Voltei para casa embora Manoella insistisse para que eu ficasse mais um pouco em sua companhia. Sem nada para fazer, fiquei zapeando a tv por algum tempo. Descobri que programas de culinária eram até interessantes, e que alguns desenhos não deveriam desafiar tão descaradamente as leis da física. Crianças poderiam aprender coisas erradas daquela forma.
Usei meus recém adquiridos conhecimentos culinários para fazer um belo risoto, mas descobri que a quantidade dada pela mocinha na tv era para um batalhão, o que fez com que um caldeirão de arroz e várias outras coisas misturadas repousassem no meu fogão.
Lembrei que após o almoço não havia nada a ser feito senão dormir. Depois de um cochilo, caminhei despreocupadamente pela rua rumo ao jornaleiro. Comprei a última edição da Playboy - ok, eram mulheres nuas, mas eu também gostava das piadas - e um dilúvio me pegou de surpresa. Talvez porque tivesse caído de repente, ou talvez porque eu estivesse distraído mesmo.
Corri para o único abrigo que vi à frente dentro do parque do outro lado da rua. Assim que cheguei, já completamente ensopado, vi alguém lendo embaixo de outro abrigo igual àquele do outro lado. Parecia ser Anne, mas eu não podia dizer com certeza, então fui verificar.
Lá estava ela, seca e agasalhada, com dois livros abertos à sua frente, a caneta em uma mão e o celular em outra, parecendo imperturbável, alheia a qualquer coisa que estivesse à sua volta. Vermelho ficava realmente adorável nela.

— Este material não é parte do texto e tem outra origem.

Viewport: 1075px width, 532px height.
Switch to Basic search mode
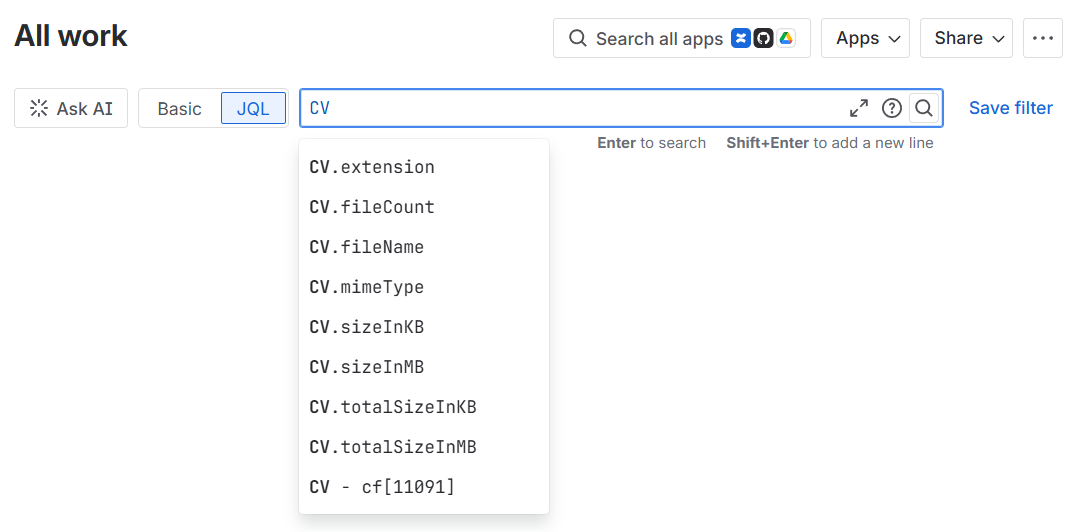[180, 108]
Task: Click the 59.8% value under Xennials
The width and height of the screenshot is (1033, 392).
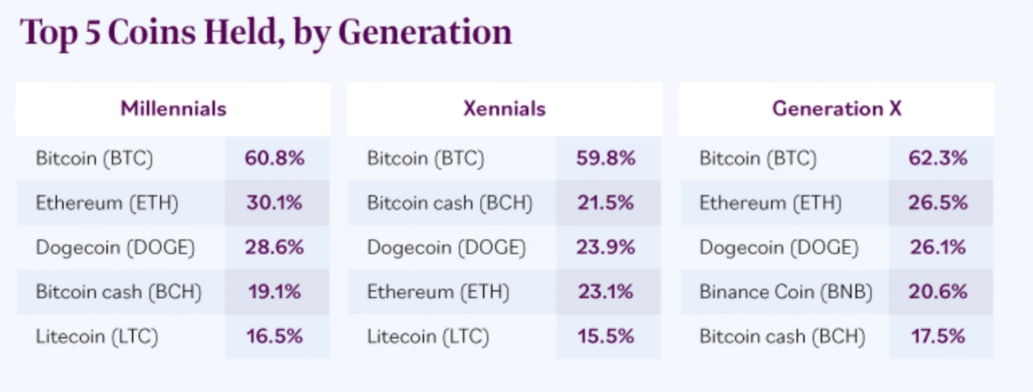Action: (606, 159)
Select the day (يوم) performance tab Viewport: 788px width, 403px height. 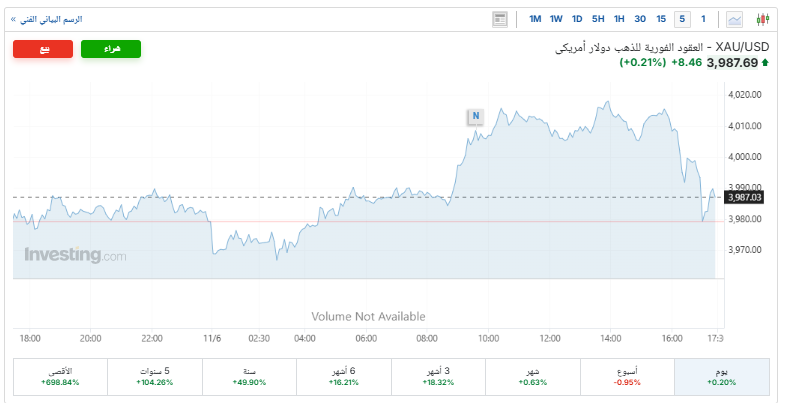(723, 376)
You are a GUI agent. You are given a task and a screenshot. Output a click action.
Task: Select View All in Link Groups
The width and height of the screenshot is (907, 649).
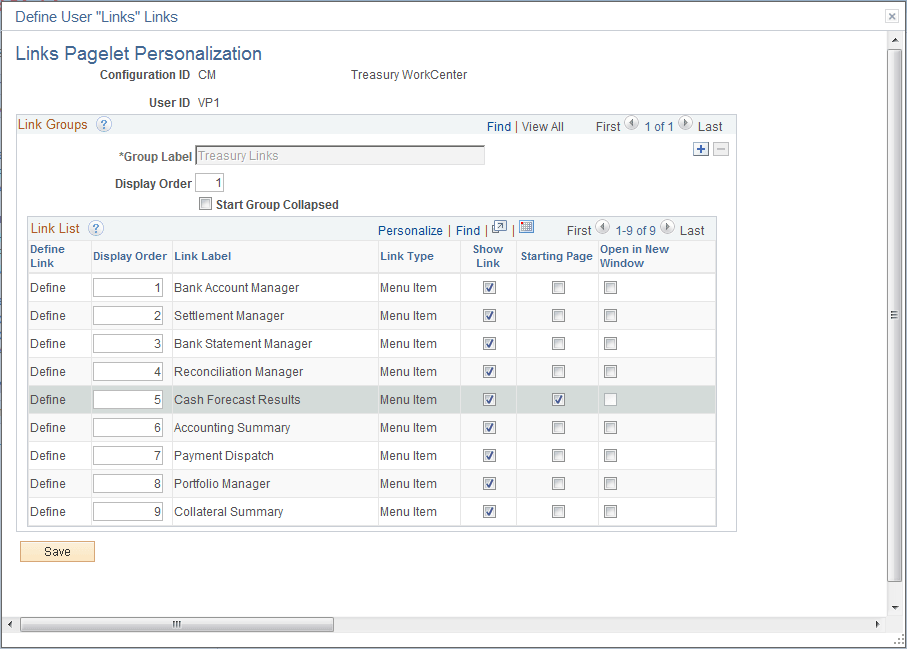pos(542,126)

Lembro que ela ficou um pouco surpresa em me ver ali, mas logo começamos a falar de uma coisa ou outra enquanto eu tentava esconder a revista em minhas mãos antes que ela me achasse um maníaco sexual, já que todas as ocasiões em que eu me encontrava com ela envolviam sexo de alguma forma.
Lembro dela me contando sobre sua vida, e lembro de me sentir parcialmente culpado por toda a sua infelicidade, o que era irônico porque eu estava realmente começando a gostar ainda mais daquela garota.
Lembro de tomar a decisão de não me aproveitar mais dela, mesmo que isso fosse contra a minha vontade. Mas o que mais gostei de lembrar foi a forma como ela me pediu para não fazer isso. Ela parecia sincera ao falar que eu a fazia menos infeliz, e me senti tanto espantado como animado por isso. O motivo, eu ainda não sabia dizer.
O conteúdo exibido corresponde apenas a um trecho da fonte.